Optimisation¶
This is an experimental feature which is at an early stage of development. The aim is to enable equilibria to be automatically optimised. This has the following components:
- Measures, a quantity which measures how “good” a solution is. Typically the aim is to minimise this quantity, so I suppose it’s really a measure of how bad the solution is.
- Controls, quantities which can be changed. These could be machine parameters such as coil locations, constraints like X-point location, or plasma profiles such as poloidal beta or plasma current.
- An algorithm which modifies the controls and finds the best equilibrium according to the measure it’s given. At the moment the method used is Differential Evolution.
Differential Evolution¶
Differential Evolution is a type of stochastic search, similar to Genetic Algorithms, generally well suited to problems involving continuously varying parameters.
The implementation of the algorithm is in freegs.optimiser.
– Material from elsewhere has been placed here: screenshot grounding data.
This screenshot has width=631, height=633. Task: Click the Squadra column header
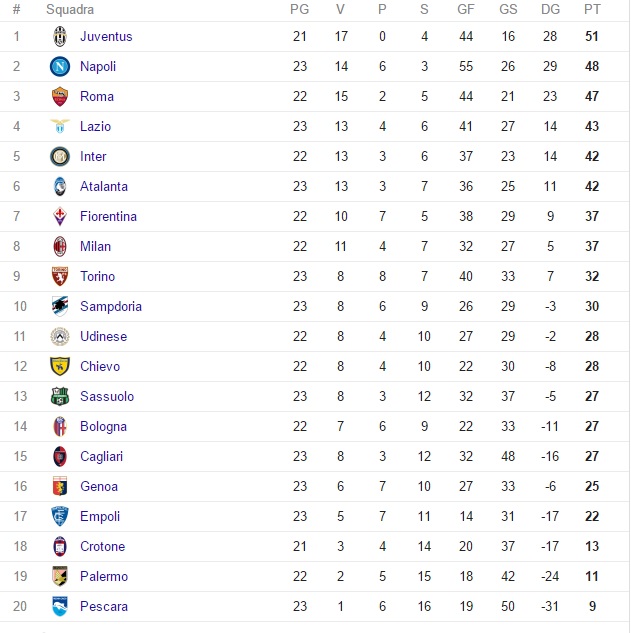point(70,10)
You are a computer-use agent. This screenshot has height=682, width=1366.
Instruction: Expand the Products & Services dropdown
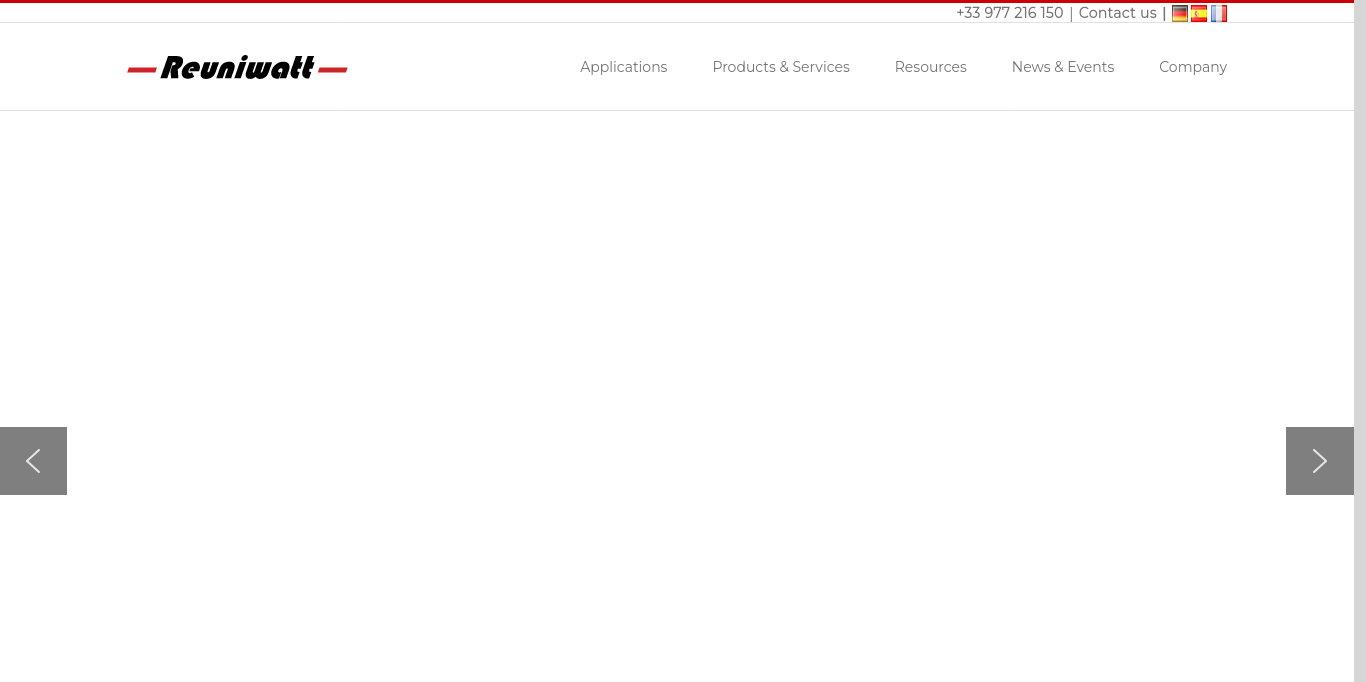[780, 67]
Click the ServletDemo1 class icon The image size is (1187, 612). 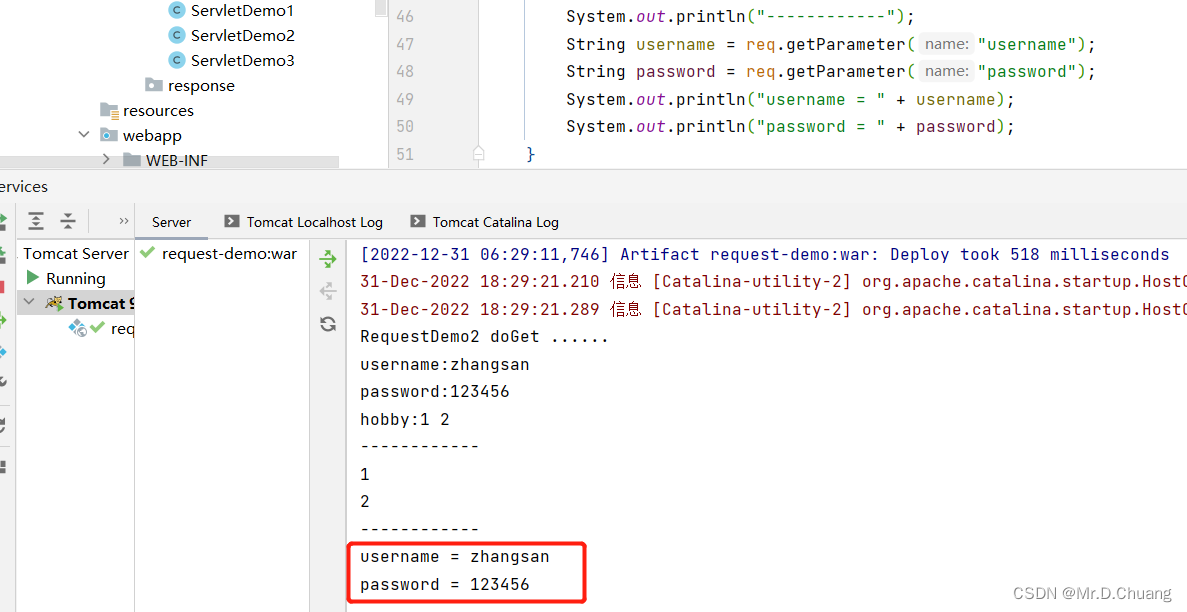(x=177, y=10)
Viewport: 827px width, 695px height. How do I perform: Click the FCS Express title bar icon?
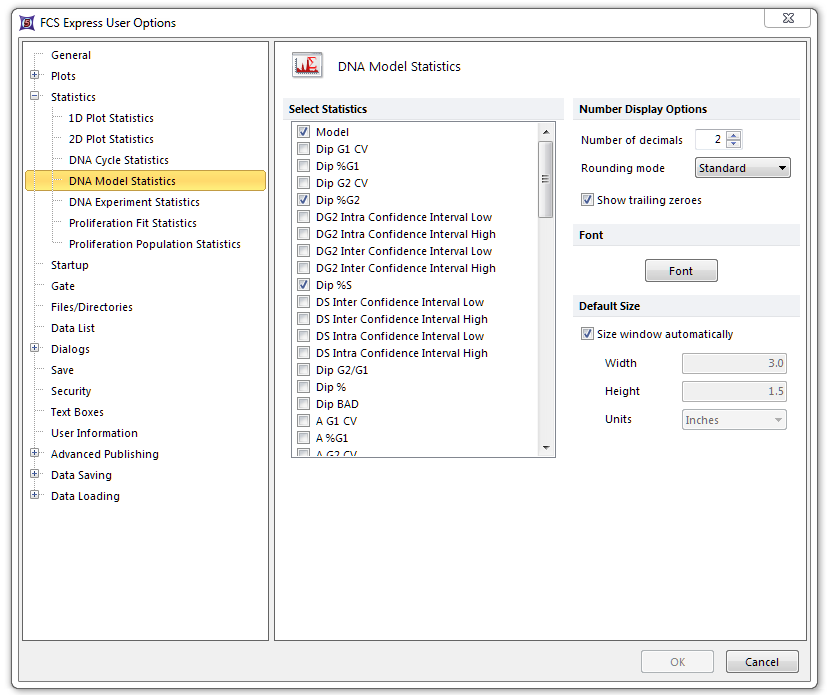[x=26, y=22]
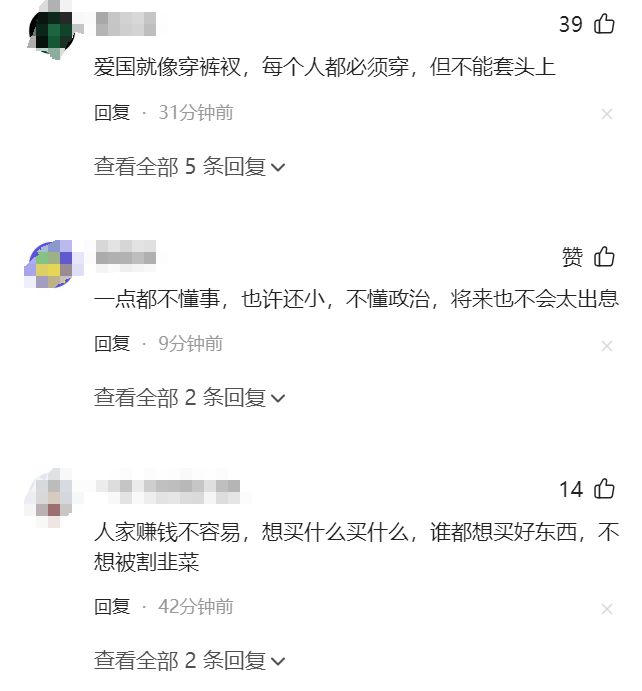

It is generic, in that it operates on objects but does not need to know
any details of what those objects are. To modify objects a list of
controls
are passed to the optimiser, each of which can set and
get a value. To score each object a measure
function is needed,
which takes an object as input and returns a value. The optimiser
works to minimise this value.
An example which uses the optimisation method is in the freegs
directory.
This optimises a quadratic in 2D rather than tokamak equilibria. 100 generations
are run, with 10 solutions (sometimes called agents) in each generation. Run
this example with the command:
python test_optimiser.py
This should produce the figure below. The red point is the best solution at each generation; black points are the other points in that generation. Faded colors (light red, grey) are used to show previous generations. It can be seen that the points are clustered around the starting solution, as the agents spread out, and then around the solution as the agents converge to the minimum.

Optimising tokamak equilibria¶
The code specific to FreeGS optimisation is in freegs.optimise. This includes controls which modify aspects of the tokamak or equilibrium:
Control | Description |
---|---|
CoilRadius(name [, min, max]) | Modify coil radius, given name and optional limits |
CoilHeight(name [, min, max]) | Modify coil height |
Measures which can be used by themselves or combined to specify the quantities which should be optimised:
Measure function | Description |
---|---|
max_abs_coil_current | Maximum current in any coil circuit |
max_coil_force | Maximum force on any coil |
no_wall_intersection | Prevent intersections of wall and LCFS |
Each measure function takes an Equilibrium as input, and returns a
value. These can be combined in a weighted sum using
optimise.weighted_sum
, or by passing your own function to
optimise
.
The example 11-optimise-coils.py uses the following code to reduce the maximum force on the coils, while avoiding wall intersections:
from freegs import optimise as opt
best_eq = opt.optimise(eq, # Starting equilibrium
# List of controls
[opt.CoilRadius("P2U"),
opt.CoilRadius("P2L"), opt.CoilHeight("P2L")],
# The function to minimise
opt.weighted_sum(opt.max_coil_force, opt.no_wall_intersection),
N=10, # Number of solutions in each generation
maxgen=20, # How many generations
monitor=opt.PlotMonitor()) # Plot the best in each generation
The monitor should be a callable (here it is an object of class PlotMonitor
), which
is called after each generation. This is used to update a plot showing
the best solution in each generation, and save the figure to file.